▶ _ABOUT THIS TASK_
For the material that follows, return exactly the lines from the one with "This screenshot has height=717, width=1890." through the one with "the left terminal", both ends included.

DATA TO PROCESS Start Marker

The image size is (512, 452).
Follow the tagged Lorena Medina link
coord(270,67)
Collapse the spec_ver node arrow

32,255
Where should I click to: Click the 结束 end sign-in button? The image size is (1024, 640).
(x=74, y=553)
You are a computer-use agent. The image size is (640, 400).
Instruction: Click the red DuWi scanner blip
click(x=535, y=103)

DATA TO PROCESS End Marker
DATA TO PROCESS Start Marker

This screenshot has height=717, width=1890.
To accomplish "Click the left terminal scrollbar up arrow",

DATA TO PROCESS End Marker

▶ _RESPONSE_
This screenshot has height=717, width=1890.
To accomplish "Click the left terminal scrollbar up arrow",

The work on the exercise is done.